With Kathryn as the prominent name of the band – it’s Tickell and The Darkening, after all – this could have presented some challenges in terms of final decisions on tracks, sounds, and themes, but it’s a close-knit friendship behind the band and one which proved especially welcome at a difficult time for their leader.
“It’s a very strong little group of people. Amy, Kieran and Joe already work in another band together – they’ve worked together for a long time. Amy and I have worked together for decades now. I’ve known her since she was at school. The whole experience of doing the last album and everything that was going on in my life, they have they’ve been so incredibly supportive.
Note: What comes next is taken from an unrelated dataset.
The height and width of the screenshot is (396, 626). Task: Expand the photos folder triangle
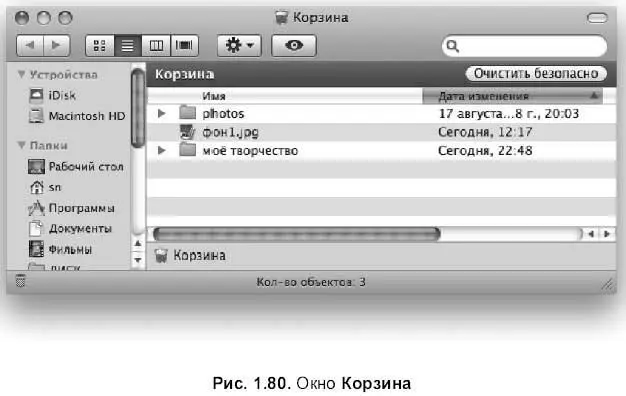coord(161,113)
“I guess it is a kind of hopefully quite friendly sort of dictatorship when it comes down to it! I’m going to have the last the last word but it feels very organic when we work together. It’s more than just the music, there’s a really strong connection there, and I’ve never been in a band that gave that level of support. And to be fair, I’ve really never needed that amount of support before, I’ve always been quite self-sufficient. I have very strong ideas, and this is the path that we all have to tread but in this band, recent events kind of gave them the opportunity to go, ‘no, we’ve got you’, and it’s very, very much appreciated. I think they know that, and I think when you’re showing those vulnerabilities, and allowing people to step up, there’s a very different connection. I’ve always liked band members to shine, I want them to be visible, otherwise what’s the point of having great musicians? So yeah, I just feel very, very safe and very supported. It’s a great band to be in, we have a laugh!”
In contrast to Hollowbone, Cloud Horizons has a softer, tentatively more melodic sound but is just as rocky, energising, and dynamic as the band’s debut. The test of any second album is how to relate it to the first, but also to explore a new world and sound. It’s something Kathryn and the band were conscious of.
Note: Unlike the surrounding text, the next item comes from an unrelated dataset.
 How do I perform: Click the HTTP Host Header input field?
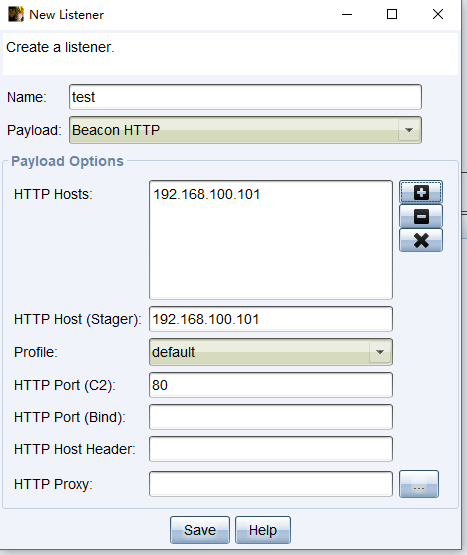click(x=271, y=449)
“I can tell you the difference in my head, but whether that actually transmits, I don’t know. In my head, there’s more of a settledness with this one and a sense of hope and positivity, which maybe wasn’t so much there on the first one. On Hollowbone, we were working out what the sound world was – how the instruments fitted together, what I was trying to say, because I definitely wanted that band to sound very different to everything I’ve done before – that was my point of putting it together – I wanted this new, heavier sound world. I wanted it to be dark. And the name, The Darkening, and the front cover of the first album were all chosen to signpost to people that this is going to be something different because I don’t want the person who wants to hear me play ‘Rothbury Hills’ on solo pipes to go, ‘this is awful, what’s she doing?’ I want them to go, ‘hmm, this doesn’t sound like it’s going to be my kind of thing. I’ll wait for the next thing she does’, which, in this case, actually happens to be more of the same band! But I think the band is more settled. We’re working as a unit much, much better, and I have a stronger sense in my head what the constituent parts are.
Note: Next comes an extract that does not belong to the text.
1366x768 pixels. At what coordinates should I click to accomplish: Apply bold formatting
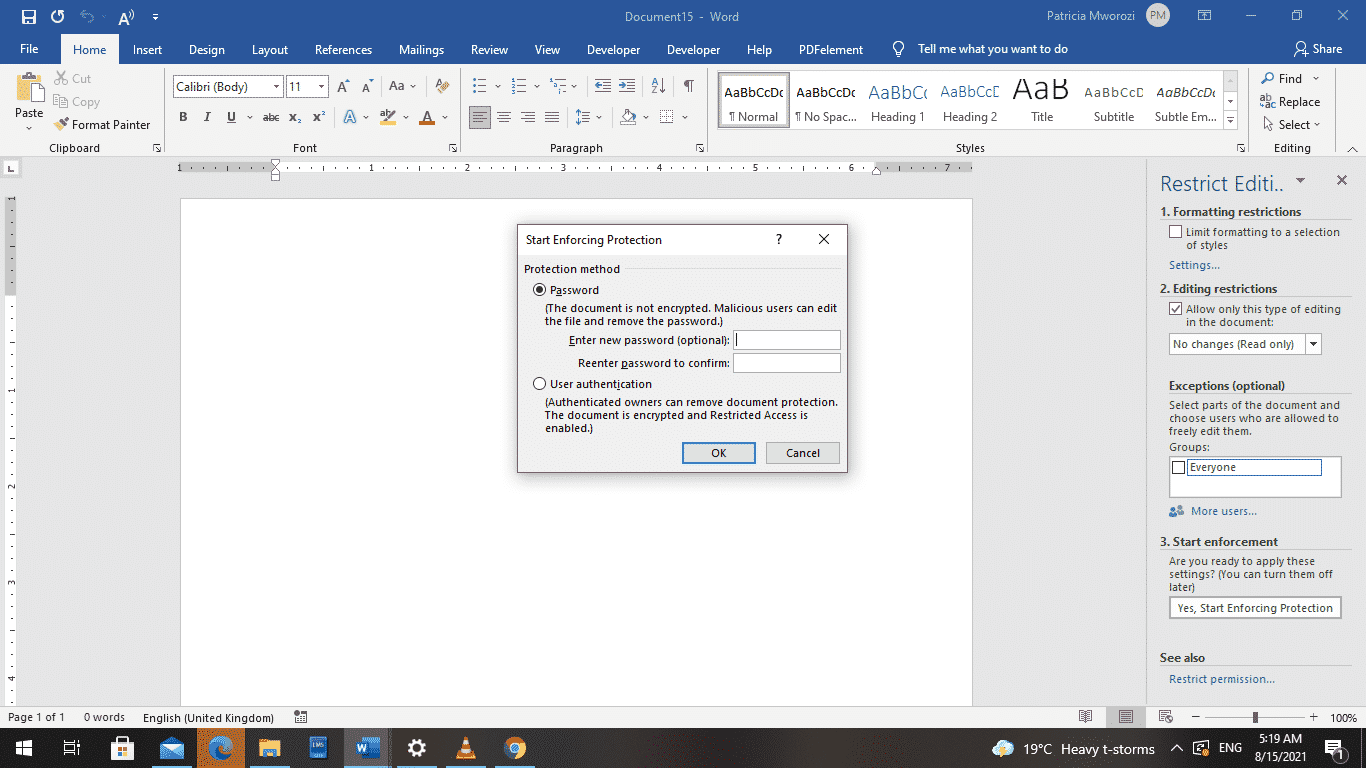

“One thing that I was just thinking was, The Darkening sounds very different to my other projects, but those key elements: people, place and music, the interconnectedness of that is still very much there. All the elements that people come to see me for, they’re still in there – the slow tune, the sound of the pipes, the essence of place; all of those things are still absolutely there. Nothing has changed in the core of it. It’s just the surroundings.
“There is also this whole idea of empire as well, which I don’t think is explicitly addressed in any of the material but again, in my head, there’s this strong sense of empire – of who’s in, who’s out, who’s marginalised. I live north of the Wall so I would have been in with the Barbarians! Which links directly back to material from the first album (‘O-U-T Spells Out’).”
Coming up, though, are some gigs and tours, with the hope of some festivals next year. “We’ve got quite a few gigs in September and October. Some with Josie, some with Stef. A couple of them with both. We’ll have a nice time! It’s exciting, being able to bring this music to people.” One thing is for sure: the live experience of Kathryn Tickell and The Darkening will be a unique experience which compliments the album.
“I think that the requirements for an album and a live gig are different. There are a set of tunes that we play in pretty much every gig, but we’ve never recorded them because it’s not right for an album. It’s not quite who we are, but it is who we are live. It’s somehow slightly different, like you want there to be a bit more up-tempo, a few more tunes to rock out to, that audiences can dance to, but I don’t necessarily want to be listening to that on the album.
“We’re not one of those bands that tours a particular album, and nothing else can be in the set – we just play whatever is exciting this at the minute. There’s some we’ve never done live yet. ‘Gods of War’ I’m a bit daunted by, that’s a bit too close to the bone that one, so we’ll see. That might just stay an album track!
“I would love to do a summer of fantastic festivals. We had some this year and loved that whole festival vibe – I’m hoping that next year there’ll be more; it will be so great to just really rock out and just go for it. I hope people love the new music. Give it a chance. Take a punt on us!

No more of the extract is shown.